Stated exercise A: Print the forum post about system freezes from "At that point, my" up to and including "integrated Vega GPU)", unchanged.

--- Begin Quoted passage ---

System freezes traced to nvidia_drm module on Arch Linux (GTX 1650 Ti Mobile + Ryzen 4800H)

Hello, NVIDIA Forum,

I’m using Arch Linux and have been experiencing severe system instability.
After carefully isolating possible causes, I found strong evidence that the issue is related to the nvidia_drm kernel module (or an interaction involving it).
I’m opening this post to seek advice and to discuss the reasoning process. I’d appreciate suggestions and explanations so I can also learn from your experience.

Below, I’ve explained the problem, my system specifications, possible triggering mechanisms, what I’ve already tried, and why I suspect the nvidia_drm module.

The Problem

The system suddenly freezes and becomes completely unresponsive — even SysRq keys do not work.
At that point, my laptop’s integrated display turns gray, while my external HDMI monitor shows a solid green screen (see attached photos).
When this happens, the only recovery method is a hard shutdown via the power button.
No relevant logs are left in journalctl after reboot.

System Specifications

Laptop: ASUS TUF A15 (FA506II-BQ200)
CPU: AMD Ryzen 7 4800H (8 C / 16 T, integrated Vega GPU)
dGPU: NVIDIA GeForce GTX 1650 Ti Mobile (TU117M [10de:1f95])
RAM: 16 GB (8 × 2) DDR4 3200 MHz
Kernel: Linux 6.17.4-arch2-1
Drivers: nvidia-dkms 580.95.05 (proprietary)
Display Server: Wayland (KDE Plasma)

--- End Quoted passage ---
--- Begin Data supplied ---

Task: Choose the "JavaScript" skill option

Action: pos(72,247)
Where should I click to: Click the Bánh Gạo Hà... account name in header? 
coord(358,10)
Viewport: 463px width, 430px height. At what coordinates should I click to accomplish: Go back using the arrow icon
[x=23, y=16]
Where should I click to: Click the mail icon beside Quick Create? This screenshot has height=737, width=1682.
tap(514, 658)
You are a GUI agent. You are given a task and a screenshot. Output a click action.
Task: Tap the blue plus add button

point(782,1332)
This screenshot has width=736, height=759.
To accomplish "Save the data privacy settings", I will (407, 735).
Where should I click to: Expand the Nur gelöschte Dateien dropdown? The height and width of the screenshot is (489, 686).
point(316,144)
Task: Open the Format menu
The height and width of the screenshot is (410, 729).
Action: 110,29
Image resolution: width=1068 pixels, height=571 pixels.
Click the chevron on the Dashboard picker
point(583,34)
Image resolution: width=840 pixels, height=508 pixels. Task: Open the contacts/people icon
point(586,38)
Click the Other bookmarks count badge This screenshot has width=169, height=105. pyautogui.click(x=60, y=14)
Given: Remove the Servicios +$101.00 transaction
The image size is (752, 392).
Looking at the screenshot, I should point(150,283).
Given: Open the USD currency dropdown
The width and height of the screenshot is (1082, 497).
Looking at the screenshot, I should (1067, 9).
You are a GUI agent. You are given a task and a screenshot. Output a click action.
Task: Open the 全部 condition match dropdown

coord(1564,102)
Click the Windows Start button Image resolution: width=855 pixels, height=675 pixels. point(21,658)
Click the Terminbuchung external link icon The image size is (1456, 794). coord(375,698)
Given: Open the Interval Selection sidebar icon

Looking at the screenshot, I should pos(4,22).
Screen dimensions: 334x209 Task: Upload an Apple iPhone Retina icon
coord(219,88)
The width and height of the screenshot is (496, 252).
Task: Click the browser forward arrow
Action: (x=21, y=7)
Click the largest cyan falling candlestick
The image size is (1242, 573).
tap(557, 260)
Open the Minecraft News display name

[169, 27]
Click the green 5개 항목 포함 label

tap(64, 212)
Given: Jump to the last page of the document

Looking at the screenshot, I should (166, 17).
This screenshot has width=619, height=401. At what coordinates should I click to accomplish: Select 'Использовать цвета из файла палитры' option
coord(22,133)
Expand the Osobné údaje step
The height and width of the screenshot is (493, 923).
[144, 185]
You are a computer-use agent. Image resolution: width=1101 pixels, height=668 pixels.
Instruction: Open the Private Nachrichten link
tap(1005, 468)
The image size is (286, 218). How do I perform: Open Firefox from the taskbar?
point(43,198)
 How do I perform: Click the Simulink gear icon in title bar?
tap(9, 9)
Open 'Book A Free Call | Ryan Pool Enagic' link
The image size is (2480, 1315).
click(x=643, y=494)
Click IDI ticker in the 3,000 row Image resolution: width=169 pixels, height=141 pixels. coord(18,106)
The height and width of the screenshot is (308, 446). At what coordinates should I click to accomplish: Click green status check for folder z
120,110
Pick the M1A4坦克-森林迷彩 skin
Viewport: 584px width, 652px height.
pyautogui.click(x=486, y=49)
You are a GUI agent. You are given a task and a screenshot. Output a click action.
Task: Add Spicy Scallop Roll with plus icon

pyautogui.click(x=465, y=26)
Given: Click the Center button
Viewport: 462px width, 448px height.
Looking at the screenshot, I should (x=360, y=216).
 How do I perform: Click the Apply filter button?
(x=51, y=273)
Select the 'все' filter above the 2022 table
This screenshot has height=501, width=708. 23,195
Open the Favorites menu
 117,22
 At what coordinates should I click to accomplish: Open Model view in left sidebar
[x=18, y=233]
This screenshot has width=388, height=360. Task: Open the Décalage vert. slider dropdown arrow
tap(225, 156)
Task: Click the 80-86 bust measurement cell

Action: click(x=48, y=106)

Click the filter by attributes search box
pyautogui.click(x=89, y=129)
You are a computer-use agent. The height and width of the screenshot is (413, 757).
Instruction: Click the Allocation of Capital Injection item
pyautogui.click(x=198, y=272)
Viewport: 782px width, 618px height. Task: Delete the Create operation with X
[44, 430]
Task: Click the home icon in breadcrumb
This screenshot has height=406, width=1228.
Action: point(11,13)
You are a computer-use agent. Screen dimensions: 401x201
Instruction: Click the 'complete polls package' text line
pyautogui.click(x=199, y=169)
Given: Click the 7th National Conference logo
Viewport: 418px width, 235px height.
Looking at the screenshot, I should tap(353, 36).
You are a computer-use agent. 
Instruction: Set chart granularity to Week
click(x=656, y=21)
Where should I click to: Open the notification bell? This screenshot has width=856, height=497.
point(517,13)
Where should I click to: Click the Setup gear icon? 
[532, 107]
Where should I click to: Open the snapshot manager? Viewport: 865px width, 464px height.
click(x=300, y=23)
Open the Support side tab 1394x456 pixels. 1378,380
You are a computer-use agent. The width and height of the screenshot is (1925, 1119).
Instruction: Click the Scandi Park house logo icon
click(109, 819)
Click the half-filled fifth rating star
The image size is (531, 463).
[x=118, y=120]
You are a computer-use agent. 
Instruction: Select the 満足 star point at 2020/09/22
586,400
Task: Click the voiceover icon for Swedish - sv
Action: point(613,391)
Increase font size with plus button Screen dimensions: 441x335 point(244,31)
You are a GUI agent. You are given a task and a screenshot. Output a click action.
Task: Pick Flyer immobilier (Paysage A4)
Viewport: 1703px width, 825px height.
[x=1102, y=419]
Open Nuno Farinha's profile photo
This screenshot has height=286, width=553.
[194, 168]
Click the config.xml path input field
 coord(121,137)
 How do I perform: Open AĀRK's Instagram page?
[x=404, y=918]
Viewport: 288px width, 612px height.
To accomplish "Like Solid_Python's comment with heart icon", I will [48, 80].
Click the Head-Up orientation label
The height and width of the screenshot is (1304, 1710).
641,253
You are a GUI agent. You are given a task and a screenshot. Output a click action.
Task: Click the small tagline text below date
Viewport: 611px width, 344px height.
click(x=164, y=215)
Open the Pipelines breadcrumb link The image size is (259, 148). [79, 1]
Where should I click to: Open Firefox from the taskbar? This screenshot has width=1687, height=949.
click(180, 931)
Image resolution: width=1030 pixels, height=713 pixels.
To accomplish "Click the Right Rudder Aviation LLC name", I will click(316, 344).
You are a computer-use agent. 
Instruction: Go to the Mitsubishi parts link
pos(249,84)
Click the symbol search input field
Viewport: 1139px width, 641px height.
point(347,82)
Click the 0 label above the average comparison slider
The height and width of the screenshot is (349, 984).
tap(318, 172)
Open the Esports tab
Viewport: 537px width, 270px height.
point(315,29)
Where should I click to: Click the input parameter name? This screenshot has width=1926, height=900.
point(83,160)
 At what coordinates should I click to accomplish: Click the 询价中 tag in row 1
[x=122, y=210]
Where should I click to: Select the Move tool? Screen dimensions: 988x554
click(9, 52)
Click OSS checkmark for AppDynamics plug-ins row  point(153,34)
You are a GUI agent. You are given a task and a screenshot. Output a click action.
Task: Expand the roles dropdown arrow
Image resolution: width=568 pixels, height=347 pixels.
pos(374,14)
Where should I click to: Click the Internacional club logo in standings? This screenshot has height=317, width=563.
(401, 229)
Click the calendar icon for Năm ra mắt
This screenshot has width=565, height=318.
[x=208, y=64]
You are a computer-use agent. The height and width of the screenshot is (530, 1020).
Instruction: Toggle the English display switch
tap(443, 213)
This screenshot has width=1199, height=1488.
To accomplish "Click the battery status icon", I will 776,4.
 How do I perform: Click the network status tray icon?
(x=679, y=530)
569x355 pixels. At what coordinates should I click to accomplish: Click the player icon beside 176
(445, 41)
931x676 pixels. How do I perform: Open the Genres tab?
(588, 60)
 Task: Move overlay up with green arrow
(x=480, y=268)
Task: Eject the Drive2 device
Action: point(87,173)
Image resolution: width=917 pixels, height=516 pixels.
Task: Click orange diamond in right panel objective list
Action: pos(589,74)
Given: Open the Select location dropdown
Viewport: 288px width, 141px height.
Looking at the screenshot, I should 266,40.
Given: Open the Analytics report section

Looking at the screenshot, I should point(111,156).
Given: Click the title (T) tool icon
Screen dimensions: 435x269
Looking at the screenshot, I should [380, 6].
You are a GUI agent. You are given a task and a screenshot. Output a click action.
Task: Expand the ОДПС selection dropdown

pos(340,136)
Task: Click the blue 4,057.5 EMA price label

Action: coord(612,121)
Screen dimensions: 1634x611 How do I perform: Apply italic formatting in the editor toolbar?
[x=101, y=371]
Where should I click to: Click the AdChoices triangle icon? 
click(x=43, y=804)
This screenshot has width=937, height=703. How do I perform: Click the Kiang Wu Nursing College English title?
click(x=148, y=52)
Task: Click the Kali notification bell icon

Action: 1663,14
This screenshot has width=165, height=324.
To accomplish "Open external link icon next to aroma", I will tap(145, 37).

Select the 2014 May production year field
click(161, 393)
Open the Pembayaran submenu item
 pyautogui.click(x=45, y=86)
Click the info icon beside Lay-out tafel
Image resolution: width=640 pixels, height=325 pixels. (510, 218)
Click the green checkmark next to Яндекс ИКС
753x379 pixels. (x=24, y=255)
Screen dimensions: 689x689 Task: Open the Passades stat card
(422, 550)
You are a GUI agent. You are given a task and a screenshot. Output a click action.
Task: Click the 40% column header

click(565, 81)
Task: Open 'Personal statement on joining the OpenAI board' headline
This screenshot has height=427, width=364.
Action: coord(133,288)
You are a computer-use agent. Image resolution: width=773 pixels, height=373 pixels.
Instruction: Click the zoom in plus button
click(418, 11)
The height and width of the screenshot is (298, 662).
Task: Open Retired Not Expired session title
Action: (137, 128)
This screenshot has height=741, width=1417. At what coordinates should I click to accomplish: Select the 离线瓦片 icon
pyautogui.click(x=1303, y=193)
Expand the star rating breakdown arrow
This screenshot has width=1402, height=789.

--- End Data supplied ---

Stated exercise B: Please output the lines of the entries from the line with "Task: Click the blue 4,057.5 EMA price label" up to and including the line with "click(x=43, y=804)", unchanged.

Output A:
At that point, my laptop’s integrated display turns gray, while my external HDMI monitor shows a solid green screen (see attached photos).
When this happens, the only recovery method is a hard shutdown via the power button.
No relevant logs are left in journalctl after reboot.

System Specifications

Laptop: ASUS TUF A15 (FA506II-BQ200)
CPU: AMD Ryzen 7 4800H (8 C / 16 T, integrated Vega GPU)

Output B:
Task: Click the blue 4,057.5 EMA price label

Action: coord(612,121)
Screen dimensions: 1634x611 How do I perform: Apply italic formatting in the editor toolbar?
[x=101, y=371]
Where should I click to: Click the AdChoices triangle icon? 
click(x=43, y=804)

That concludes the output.